As it stands, Eskom will cease to exist by April — DPE

In a presentation made to the portfolio committee on public enterprises the department outlined the challenges facing the power utility, which began intensive load-shedding on Monday. (Madelene Cronje/M&G)

In a presentation made to the portfolio committee on public enterprises the department outlined the challenges facing the power utility, which began intensive load-shedding on Monday. (Madelene Cronje/M&G)

On its current trajectory Eskom will “cease to exist” by April and is technically insolvent, the department of public enterprise’s acting director general Thuto Shomang told parliamentarians on Wednesday.

In a presentation made to the portfolio committee on public enterprises the department outlined the challenges facing the power utility, which began intensive load-shedding on Monday.

READ MORE: Eskom board convenes ‘marathon’ meeting to deal with power cuts

The company’s debt levels, currently at R420-billion, represented 15% of the South Africa’s sovereign debt according to the department. The cash Eskom is generating does not cover operating and debt-servicing costs, it said in its presentation, and the risk of the utility defaulting on its debt, threatened the economy.
At the same time municipal, as well as Soweto debt, owed to the cash-strapped power utility was growing at R1-billion each month.

Employee numbers had grown from 32 000 in 2007 to 48 000 in 2018, with the associated wage bill rising from R9.5-billion to R29.5-billion.

On the operational side, essential maintenance had not been performed on Eskom’s fleet of power stations, which are on average 37 years old. This is compounded by the poor quality of maintenance that is carried out, according to the department, with 40% of plant breakdowns due to human error.

Cost overruns and poor performance are also hampering its new build programme with the construction of mega power stations Medupi and Kusile plagued by poor planning, poor engineering designs, poor procurement and contracting practices and corruption.

Costs of the plants have escalated by R300-billion Shomang told MPs. 

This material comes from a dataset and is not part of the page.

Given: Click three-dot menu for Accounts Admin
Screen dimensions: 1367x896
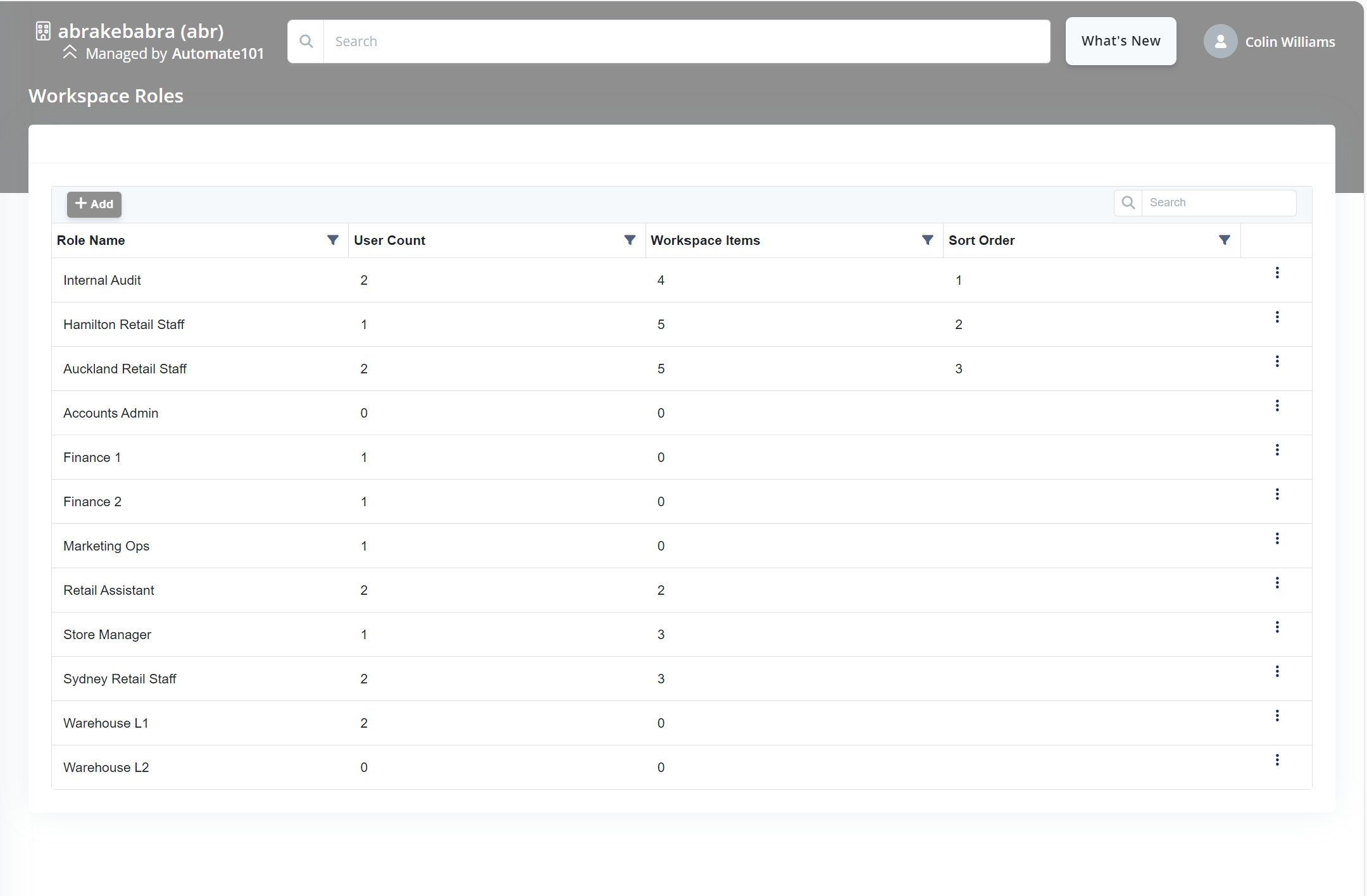Looking at the screenshot, I should (1277, 406).
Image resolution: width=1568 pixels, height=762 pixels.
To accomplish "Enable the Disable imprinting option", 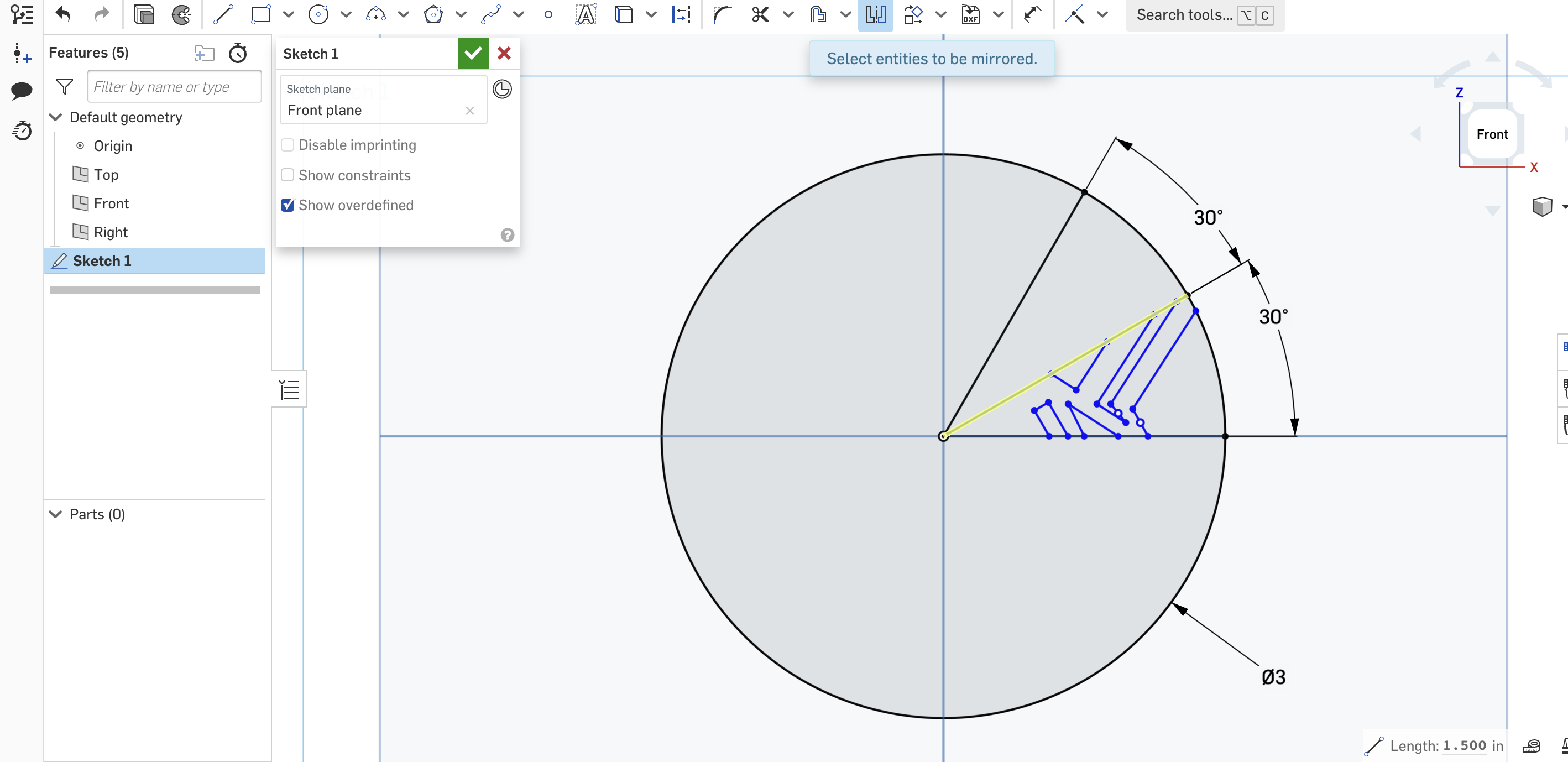I will (288, 144).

As part of the plan to address Eskom’s financial straits, President Cyril Ramaphosa announced in the State of the Nation address (Sona) last week that the state would provide financial assistance to the ailing parastatal — the details of which will be revealed in the upcoming budget. He further outlined plans to have Eskom separated into standalone business units — generation, distribution and transmission — under the Eskom holding company.

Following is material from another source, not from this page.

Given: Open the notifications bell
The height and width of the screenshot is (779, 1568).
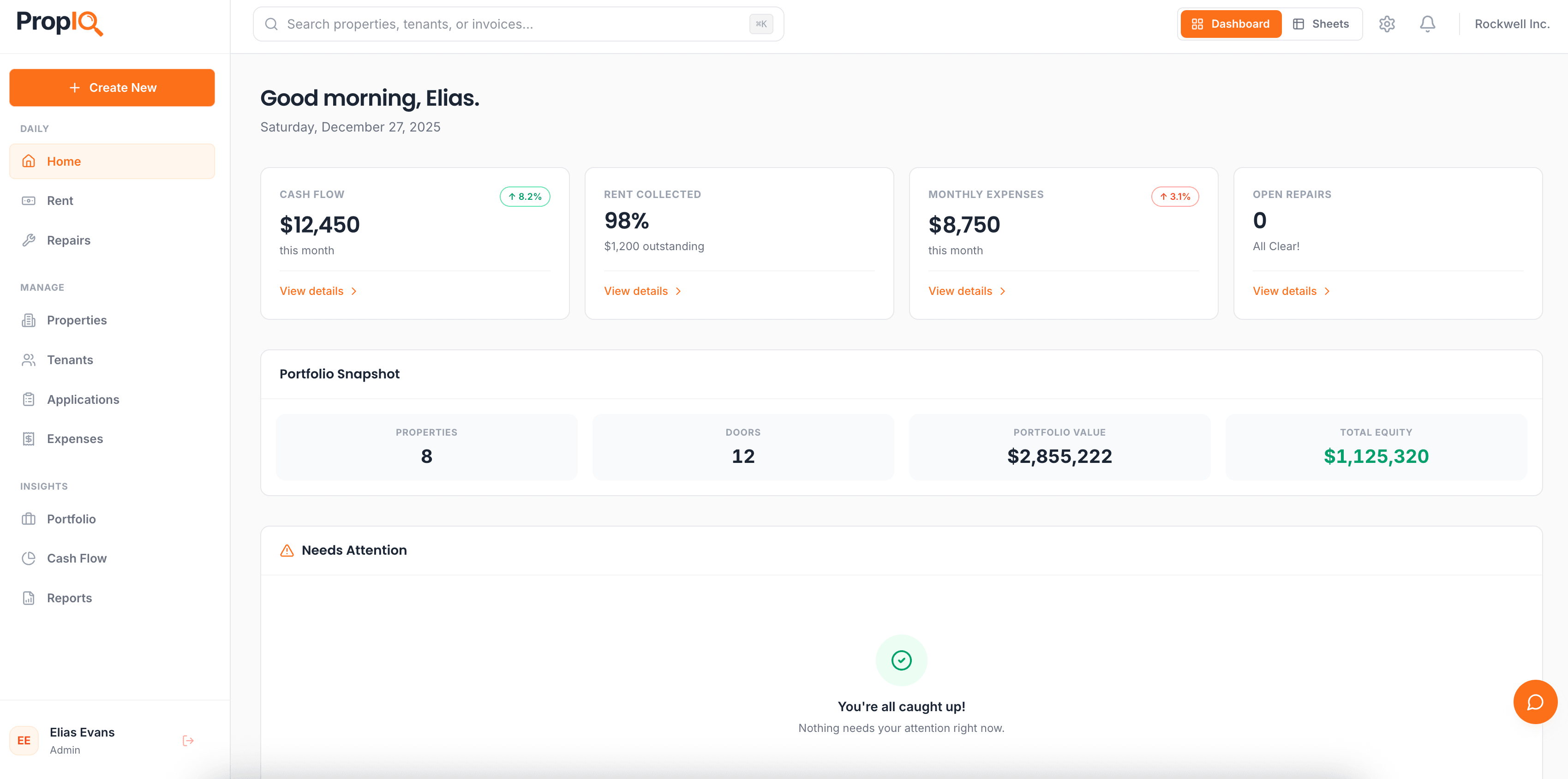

Experts and analysts have however remained cautious on the plan, waiting for greater clarity on the mechanics of how the package will work.

On Tuesday, Public Enterprises Minister Pravin Gordhan outlined steps the company is taking to address its operational challenges. In a speech to the National Assembly he said the board will amongst other things, institute an urgent review to establish when “realistically” Medupi and Kusile power stations will be completed, as well as, determine the extent of the design and other operational faults at the stations and implement measures to minimize their escalating costs.

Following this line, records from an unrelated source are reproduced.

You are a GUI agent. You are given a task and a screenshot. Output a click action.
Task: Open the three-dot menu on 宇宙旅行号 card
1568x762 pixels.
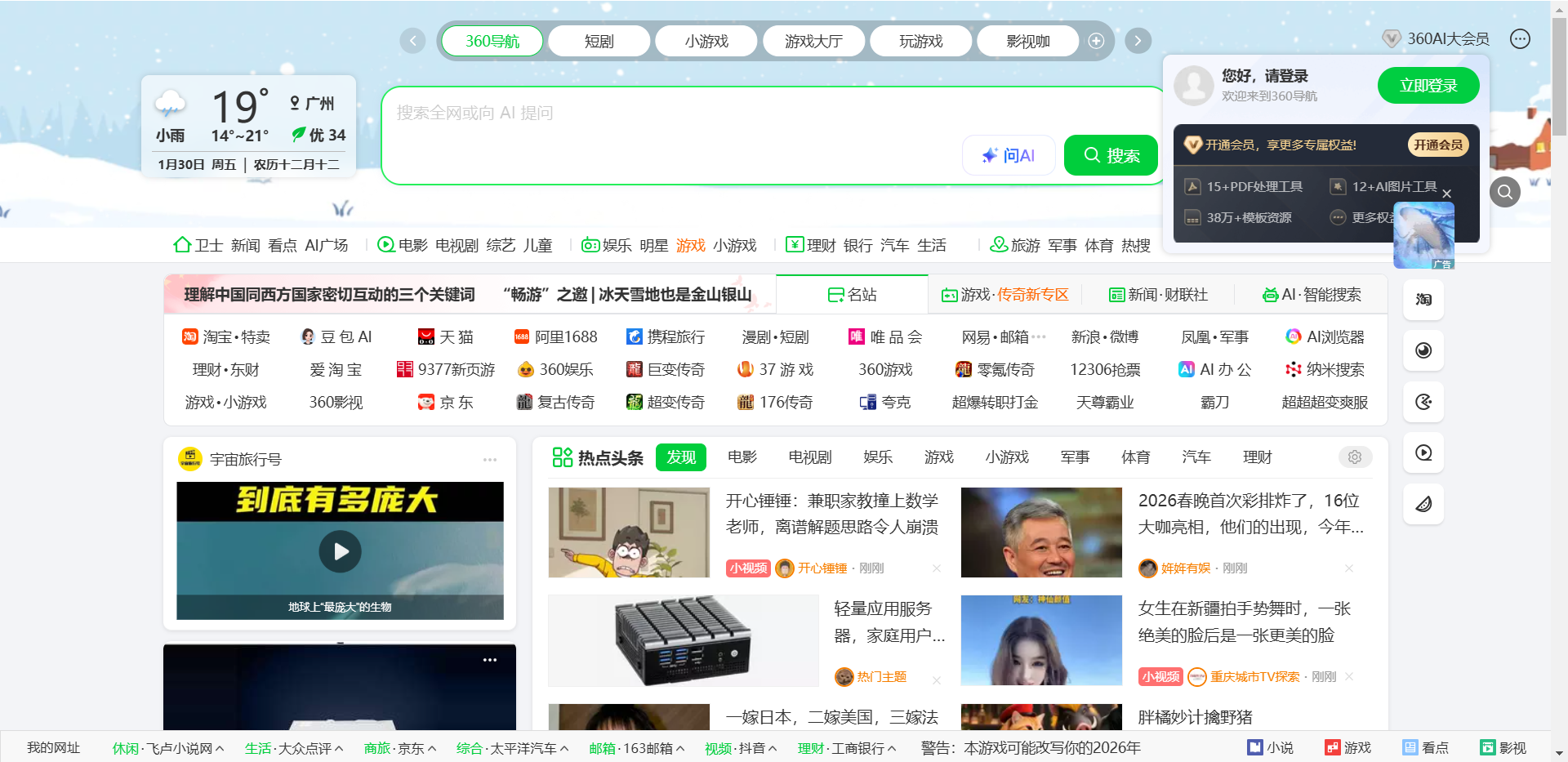click(489, 459)
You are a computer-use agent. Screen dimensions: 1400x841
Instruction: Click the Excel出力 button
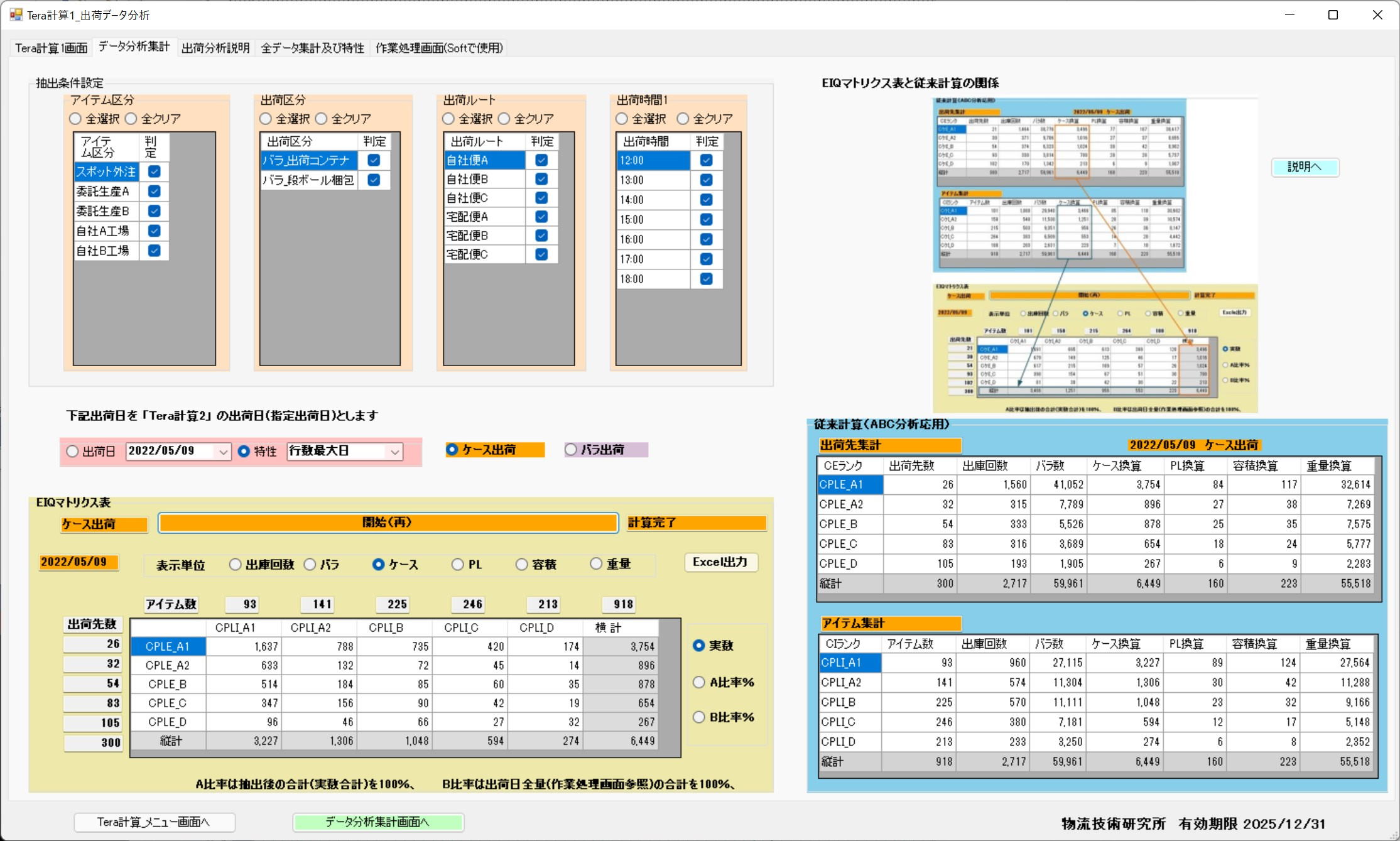pos(720,562)
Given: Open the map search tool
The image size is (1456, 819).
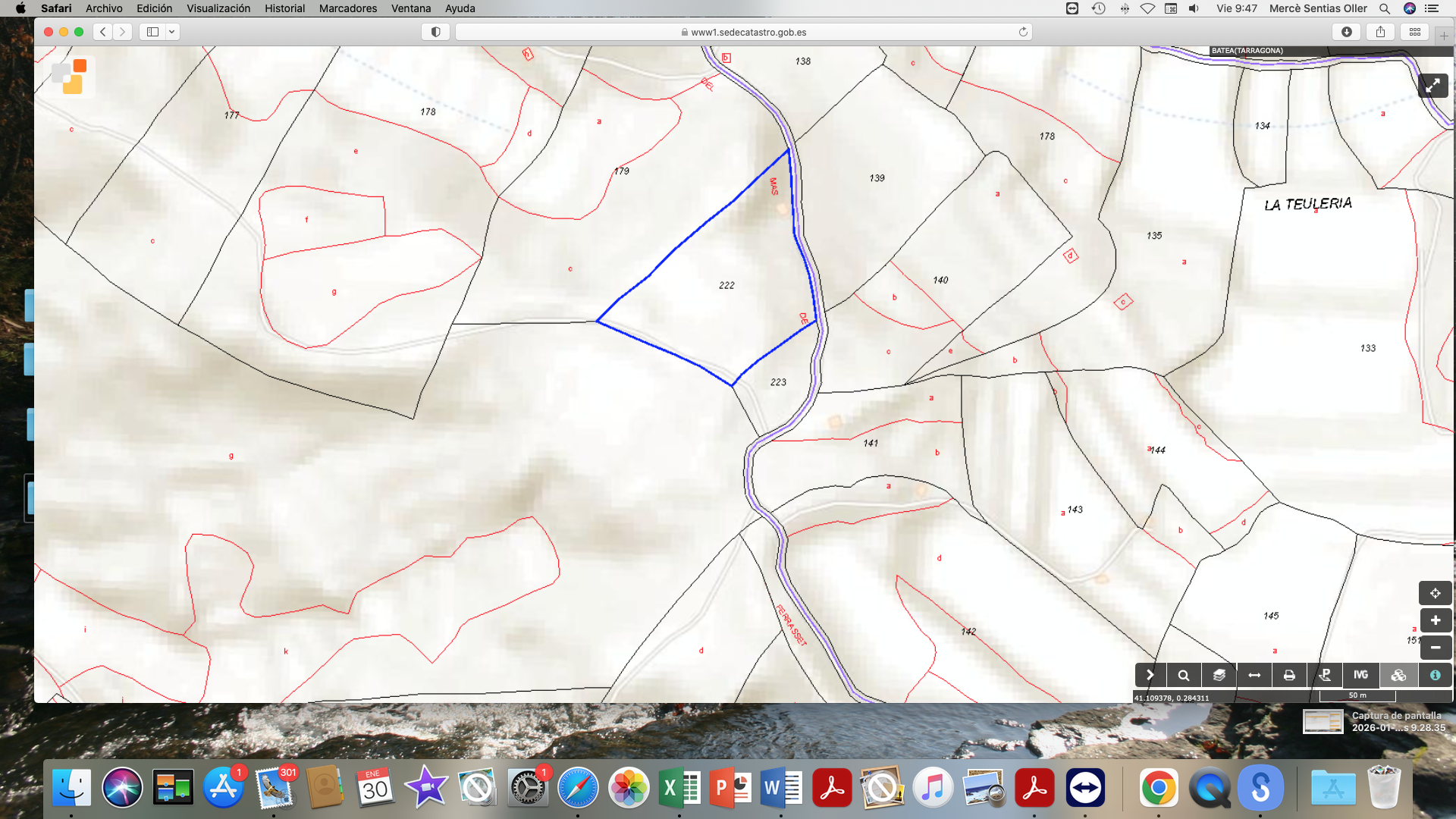Looking at the screenshot, I should [1184, 675].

As part of addressing the wider operational problems, Eskom would also call on ENEL — a leading energy supplier — to provide external technical assistance. It will be sending two to three coal power station engineers to South Africa shortly, the minister said.

Eskom began implementing load-shedding on Sunday. But on Monday, due to several unexpected outages, it upped the intensity of load shedding from stage two to stage four. On Wednesday, this had been downgraded to stage three.